Судя по экспозиции, в Сопротивлении участвовали чуть ли не все жители Польши. Спрашиваю у Кароля, как полякам удалось так хорошо организоваться, учитывая условия оккупации и зверские порядки нацистов. “У поляков очень давняя традиция конспирации и подпольной деятельности, – отвечает он, имея в виду постоянные разделы и переподчинения Польши разным империям на протяжении столетий. – Мне иногда кажется, что нам проще обустроить подпольную жизнь в условиях несвободы, чем нормально жить в условиях свободы...”
***
После 1989 года – победы “Солидарности”, краха коммунистического правительства и начала новой истории свободной Польши – варшавская архитектура социалистического времени уничтожалась. Под снос шли и сталинские жилые дома, и даже польский модернизм 1960-х – то, что современные архитекторы воспринимают как источник вдохновения, а чиновникам скоро придется превращать в объекты охраны. Ненависть ко всему социалистическому можно понять: к тому моменту Польша прожила десятилетия под внешней властью, которую сегодняшние поляки уже привыкли называть оккупацией. Обсуждая закономерности разрушений и подсчитывая потери, мы с Лукашем отправляемся на встречу с двумя архитекторами из группы Centrala. Как и любые архитекторы, они проектируют дома (самый известный их проект – варшавская резиденция израильского писателя Этгара Керета, “самый узкий дом в мире”). А кроме того, исследуют Варшаву и ее сложную наследственность – методами архитектуры и современного искусства.
“Наверное, они активисты, – говорит Лукаш. - Видишь, на велосипедах приехали? Активисты даже в декабре ездят на велосипедах”. Малгожата Куциевич и Симоне Де Якобис паркуются и заводят нас в подъезд одного из сталинских домов. Лукаш вспоминает, что еще недавно здесь был шляпный магазин, мимо которого он часто проходил по дороге с работы.

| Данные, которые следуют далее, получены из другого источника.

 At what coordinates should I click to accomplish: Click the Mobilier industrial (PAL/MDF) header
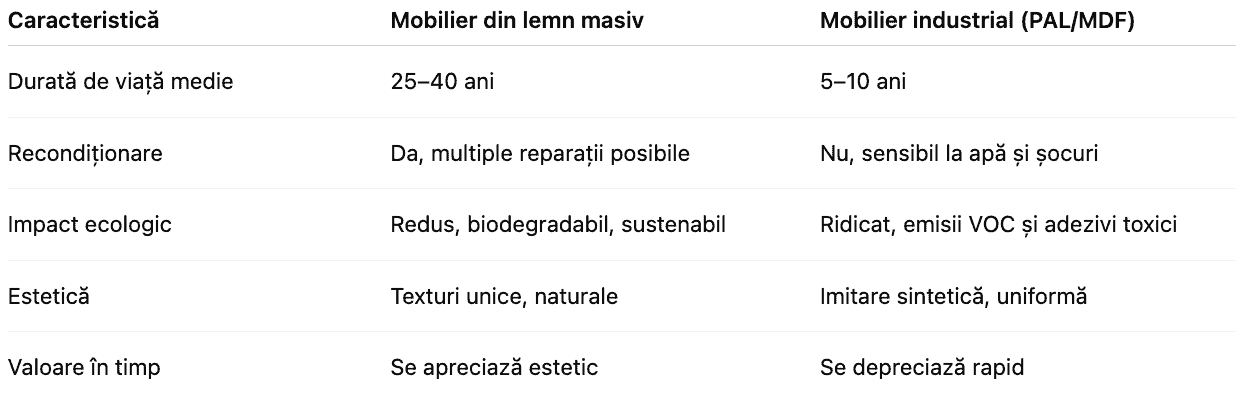click(x=977, y=20)
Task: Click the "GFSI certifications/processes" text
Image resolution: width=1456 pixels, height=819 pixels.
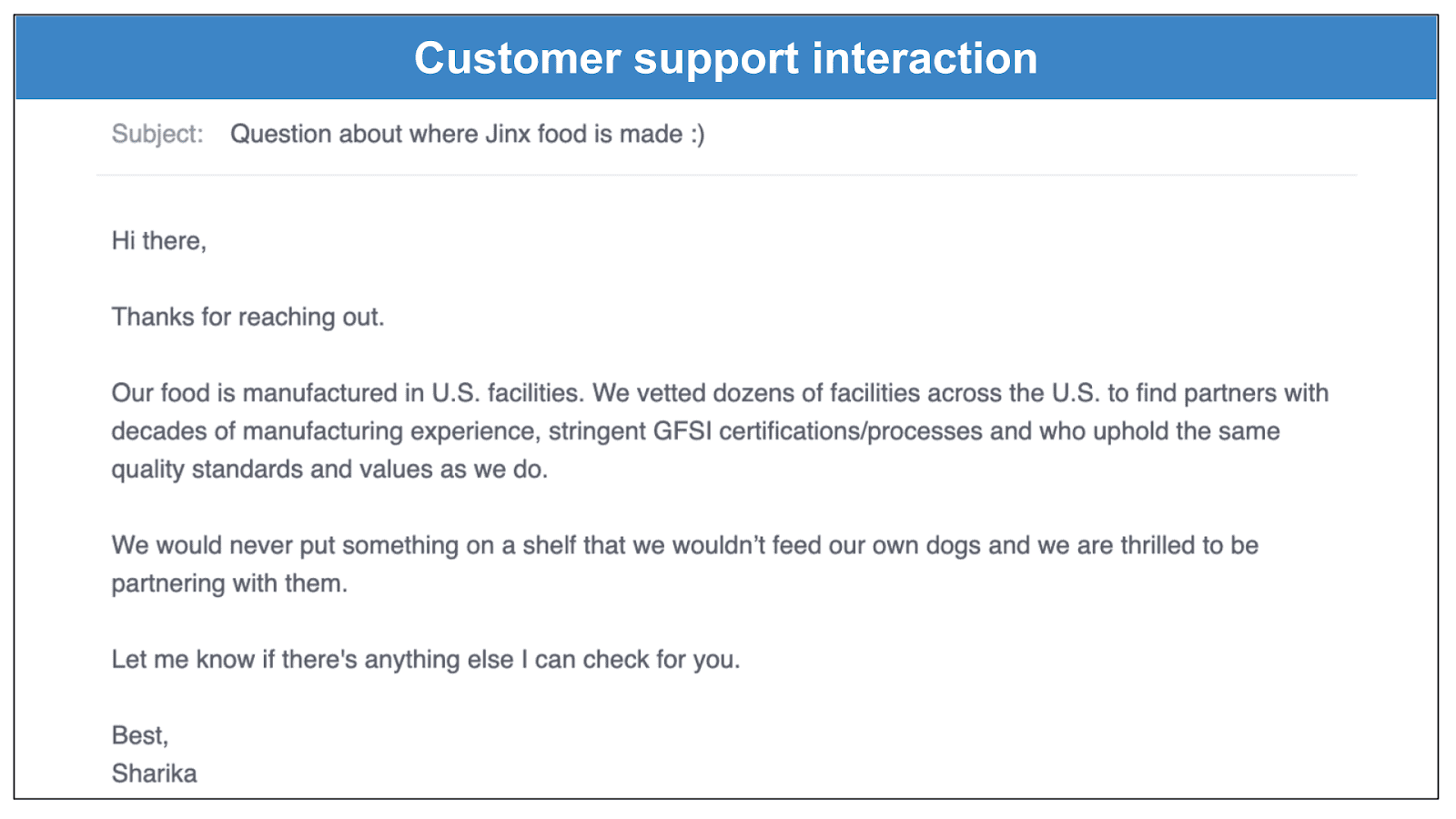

Лепнина на потолке, узорная каменная плитка на полу, квадратные анфилады второго этажа. Малгожата проводит экскурсию: “Типичная сталинская архитектура. Этот дом собирались перестраивать, но мы предолжили властям города использовать его в качестве культурного центра и резиденции для художников. Скоро здесь будет очень оживленно,” – Ее слова отдаются эхом в пустом помещении бывшего шляпного магазина. “Нас очень интересует история Варшавы и мы все время задаемся вопросом, почему она выглядит именно так, как выглядит. Из каких слоев она состоит и как можно сегодня работать с ее прошлым, не разрушая, но используя его - продолжает Симоне, итальянский архитектор, осевший в Варшаве, потому что тут “есть, чем заняться”, – Хотя мы не активисты, мы – архитекторы”. Кажется, признание декабрьских велосипедистов не слишком убедило Лукаша, но спорить с ними он не стал. Мы уже начали понимать, что, кем бы они ни были, эти молодые люди, лишенные персональной памяти о травмах польской истории XX века, сегодня они работают с варшавской идентичностью гораздо энергичнее опытных академических экспертов или политиков, закаленных борцов с коммунизмом. Они готовы защищать сталинскую архитектуру, потому что это – такая же часть истории города, как и королевские дворцы. “Однажды мы разглядывали спутниковые снимки Варшавы и заметили, что ее регулярная планировка, отстроенная после 1944 года, в одном месте нарушена: поверх сетки новых улиц мы увидели подобие смайлика – дугу старых улиц Мокотовска, Брацка и Згода. Это реликты – городские дороги, которые старше самого города, пересекающие по диагонали ровные прямоугольные кварталы центра Варшавы”. Архитекторы поделились идеей с городскими властями, и теперь по этим улицам проходит ежегодный фестиваль Warsaw Smile: потоки людей текут по Мокотовской и Брацкой, а с балконов для них играют музыканты. “Смайл – ужасное название, правда?” – говорит Малгожата.